→ EXERCISE
Everything from the line containing "Instruction: Select the Aston Villa club name" to the end of the listing is to be set down exactly, both ends included, and nothing before it.

→ RECORD EXCERPTS
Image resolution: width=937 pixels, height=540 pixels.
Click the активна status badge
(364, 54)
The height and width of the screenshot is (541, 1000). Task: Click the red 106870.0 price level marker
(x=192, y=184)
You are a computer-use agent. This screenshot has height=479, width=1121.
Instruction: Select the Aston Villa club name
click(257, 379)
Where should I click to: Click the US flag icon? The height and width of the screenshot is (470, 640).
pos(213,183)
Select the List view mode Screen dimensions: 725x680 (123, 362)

→ THE COMPLETED TASK
Instruction: Select the Aston Villa club name
click(257, 379)
Where should I click to: Click the US flag icon? The height and width of the screenshot is (470, 640).
pos(213,183)
Select the List view mode Screen dimensions: 725x680 (123, 362)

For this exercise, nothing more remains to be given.